__Saved entries__
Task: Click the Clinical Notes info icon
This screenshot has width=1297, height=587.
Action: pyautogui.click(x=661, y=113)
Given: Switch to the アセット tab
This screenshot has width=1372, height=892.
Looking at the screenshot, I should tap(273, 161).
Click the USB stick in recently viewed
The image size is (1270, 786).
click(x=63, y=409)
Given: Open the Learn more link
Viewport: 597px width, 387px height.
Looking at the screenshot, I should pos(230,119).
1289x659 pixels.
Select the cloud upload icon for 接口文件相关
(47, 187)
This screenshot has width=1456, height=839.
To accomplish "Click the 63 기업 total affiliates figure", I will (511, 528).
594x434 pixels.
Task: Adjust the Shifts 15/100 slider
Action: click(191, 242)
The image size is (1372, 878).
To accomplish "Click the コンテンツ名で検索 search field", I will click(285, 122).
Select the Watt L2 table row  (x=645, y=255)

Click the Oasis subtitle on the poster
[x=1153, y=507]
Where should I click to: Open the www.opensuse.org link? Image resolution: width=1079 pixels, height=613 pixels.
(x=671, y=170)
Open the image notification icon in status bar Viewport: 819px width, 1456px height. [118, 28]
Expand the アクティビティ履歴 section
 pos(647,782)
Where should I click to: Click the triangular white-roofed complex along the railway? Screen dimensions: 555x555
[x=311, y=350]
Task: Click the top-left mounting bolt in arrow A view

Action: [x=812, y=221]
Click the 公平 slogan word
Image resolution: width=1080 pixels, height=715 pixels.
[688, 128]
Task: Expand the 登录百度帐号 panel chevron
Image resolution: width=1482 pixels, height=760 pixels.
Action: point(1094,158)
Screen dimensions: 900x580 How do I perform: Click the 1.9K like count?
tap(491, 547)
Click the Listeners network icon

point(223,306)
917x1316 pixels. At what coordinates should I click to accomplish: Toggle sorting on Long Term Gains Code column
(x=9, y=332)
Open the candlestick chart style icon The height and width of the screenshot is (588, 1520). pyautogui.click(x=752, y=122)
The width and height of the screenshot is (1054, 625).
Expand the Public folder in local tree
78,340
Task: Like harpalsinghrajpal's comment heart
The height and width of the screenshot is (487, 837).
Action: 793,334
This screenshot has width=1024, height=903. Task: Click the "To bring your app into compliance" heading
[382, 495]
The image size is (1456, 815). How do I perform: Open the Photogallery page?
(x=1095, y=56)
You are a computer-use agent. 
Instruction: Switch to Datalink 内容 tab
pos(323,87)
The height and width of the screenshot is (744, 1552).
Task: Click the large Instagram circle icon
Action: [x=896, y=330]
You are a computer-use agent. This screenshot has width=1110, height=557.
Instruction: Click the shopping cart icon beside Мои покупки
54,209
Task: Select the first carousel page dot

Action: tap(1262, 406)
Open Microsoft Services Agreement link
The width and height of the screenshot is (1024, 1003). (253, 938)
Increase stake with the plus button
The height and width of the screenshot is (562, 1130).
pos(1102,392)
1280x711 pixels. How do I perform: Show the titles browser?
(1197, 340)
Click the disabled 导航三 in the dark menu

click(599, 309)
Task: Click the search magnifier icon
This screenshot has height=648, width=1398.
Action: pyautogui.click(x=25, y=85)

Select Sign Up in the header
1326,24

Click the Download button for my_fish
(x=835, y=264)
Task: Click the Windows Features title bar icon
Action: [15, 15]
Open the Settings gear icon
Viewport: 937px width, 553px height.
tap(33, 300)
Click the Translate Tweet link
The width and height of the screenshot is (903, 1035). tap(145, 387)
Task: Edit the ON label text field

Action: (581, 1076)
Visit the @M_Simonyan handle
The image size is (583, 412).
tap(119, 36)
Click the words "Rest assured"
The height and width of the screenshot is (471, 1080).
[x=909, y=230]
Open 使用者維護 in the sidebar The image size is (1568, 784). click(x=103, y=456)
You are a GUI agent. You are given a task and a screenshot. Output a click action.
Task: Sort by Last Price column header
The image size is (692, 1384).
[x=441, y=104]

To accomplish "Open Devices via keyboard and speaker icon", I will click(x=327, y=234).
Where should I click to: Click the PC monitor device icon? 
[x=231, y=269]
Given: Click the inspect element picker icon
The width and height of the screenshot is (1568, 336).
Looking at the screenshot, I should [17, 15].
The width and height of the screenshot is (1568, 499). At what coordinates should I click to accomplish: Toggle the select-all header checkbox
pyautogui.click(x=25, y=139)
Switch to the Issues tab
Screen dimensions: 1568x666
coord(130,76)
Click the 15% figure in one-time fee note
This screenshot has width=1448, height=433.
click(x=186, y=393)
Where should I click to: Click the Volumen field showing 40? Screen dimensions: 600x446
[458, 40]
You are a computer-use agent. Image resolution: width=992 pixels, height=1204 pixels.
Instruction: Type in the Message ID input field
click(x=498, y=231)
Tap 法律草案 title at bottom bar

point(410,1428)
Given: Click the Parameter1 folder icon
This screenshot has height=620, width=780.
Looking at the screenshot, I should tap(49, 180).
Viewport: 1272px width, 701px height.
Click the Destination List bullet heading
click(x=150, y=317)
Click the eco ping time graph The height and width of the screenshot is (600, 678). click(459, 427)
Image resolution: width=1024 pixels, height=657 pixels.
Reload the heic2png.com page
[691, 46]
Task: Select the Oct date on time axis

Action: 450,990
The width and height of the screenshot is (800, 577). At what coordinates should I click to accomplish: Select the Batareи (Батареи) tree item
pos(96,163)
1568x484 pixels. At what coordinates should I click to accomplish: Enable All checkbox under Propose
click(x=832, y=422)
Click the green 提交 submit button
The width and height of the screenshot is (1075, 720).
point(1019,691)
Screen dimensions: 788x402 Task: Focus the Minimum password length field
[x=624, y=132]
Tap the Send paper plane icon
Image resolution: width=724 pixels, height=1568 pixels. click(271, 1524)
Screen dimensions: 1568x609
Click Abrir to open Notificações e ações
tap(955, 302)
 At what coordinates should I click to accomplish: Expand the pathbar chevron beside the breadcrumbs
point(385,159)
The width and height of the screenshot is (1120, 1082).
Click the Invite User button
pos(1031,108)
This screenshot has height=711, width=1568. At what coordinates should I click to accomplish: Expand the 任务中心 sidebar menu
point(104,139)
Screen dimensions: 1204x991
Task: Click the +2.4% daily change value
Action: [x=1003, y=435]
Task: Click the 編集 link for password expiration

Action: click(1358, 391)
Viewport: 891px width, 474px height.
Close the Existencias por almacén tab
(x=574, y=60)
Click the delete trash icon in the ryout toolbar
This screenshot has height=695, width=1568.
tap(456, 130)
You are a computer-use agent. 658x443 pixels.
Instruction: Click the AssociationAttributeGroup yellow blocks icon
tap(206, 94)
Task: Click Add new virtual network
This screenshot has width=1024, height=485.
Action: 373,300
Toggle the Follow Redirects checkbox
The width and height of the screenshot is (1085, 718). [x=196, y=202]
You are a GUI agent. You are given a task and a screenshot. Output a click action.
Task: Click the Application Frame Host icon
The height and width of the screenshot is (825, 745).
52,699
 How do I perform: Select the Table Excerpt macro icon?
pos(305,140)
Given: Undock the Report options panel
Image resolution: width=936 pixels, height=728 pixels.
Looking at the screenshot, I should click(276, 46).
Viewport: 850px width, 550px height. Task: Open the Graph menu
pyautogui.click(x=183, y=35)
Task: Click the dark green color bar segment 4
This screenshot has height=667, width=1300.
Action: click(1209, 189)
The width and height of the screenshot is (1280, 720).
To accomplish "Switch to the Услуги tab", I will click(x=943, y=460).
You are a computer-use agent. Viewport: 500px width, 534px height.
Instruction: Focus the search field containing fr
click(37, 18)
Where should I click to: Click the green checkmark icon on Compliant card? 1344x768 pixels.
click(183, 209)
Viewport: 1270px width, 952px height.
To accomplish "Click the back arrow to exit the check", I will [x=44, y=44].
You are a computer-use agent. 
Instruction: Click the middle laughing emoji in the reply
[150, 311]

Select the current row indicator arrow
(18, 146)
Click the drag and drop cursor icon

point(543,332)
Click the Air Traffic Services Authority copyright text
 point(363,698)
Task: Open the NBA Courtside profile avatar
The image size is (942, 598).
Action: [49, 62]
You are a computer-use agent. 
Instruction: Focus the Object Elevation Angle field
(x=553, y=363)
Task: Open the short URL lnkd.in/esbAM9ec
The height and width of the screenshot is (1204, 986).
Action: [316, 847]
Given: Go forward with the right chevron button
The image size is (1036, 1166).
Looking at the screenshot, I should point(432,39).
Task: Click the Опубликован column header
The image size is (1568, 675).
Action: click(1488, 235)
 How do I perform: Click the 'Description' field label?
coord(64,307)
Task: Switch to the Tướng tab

__What you need to do__
The output must consist solely of the lines from the first line of the records through the line containing "This screenshot has width=1456, height=839.", reproduced exactly.

__Response area__
Task: Click the Clinical Notes info icon
This screenshot has width=1297, height=587.
Action: pyautogui.click(x=661, y=113)
Given: Switch to the アセット tab
This screenshot has width=1372, height=892.
Looking at the screenshot, I should tap(273, 161).
Click the USB stick in recently viewed
The image size is (1270, 786).
click(x=63, y=409)
Given: Open the Learn more link
Viewport: 597px width, 387px height.
Looking at the screenshot, I should pos(230,119).
1289x659 pixels.
Select the cloud upload icon for 接口文件相关
(47, 187)
This screenshot has width=1456, height=839.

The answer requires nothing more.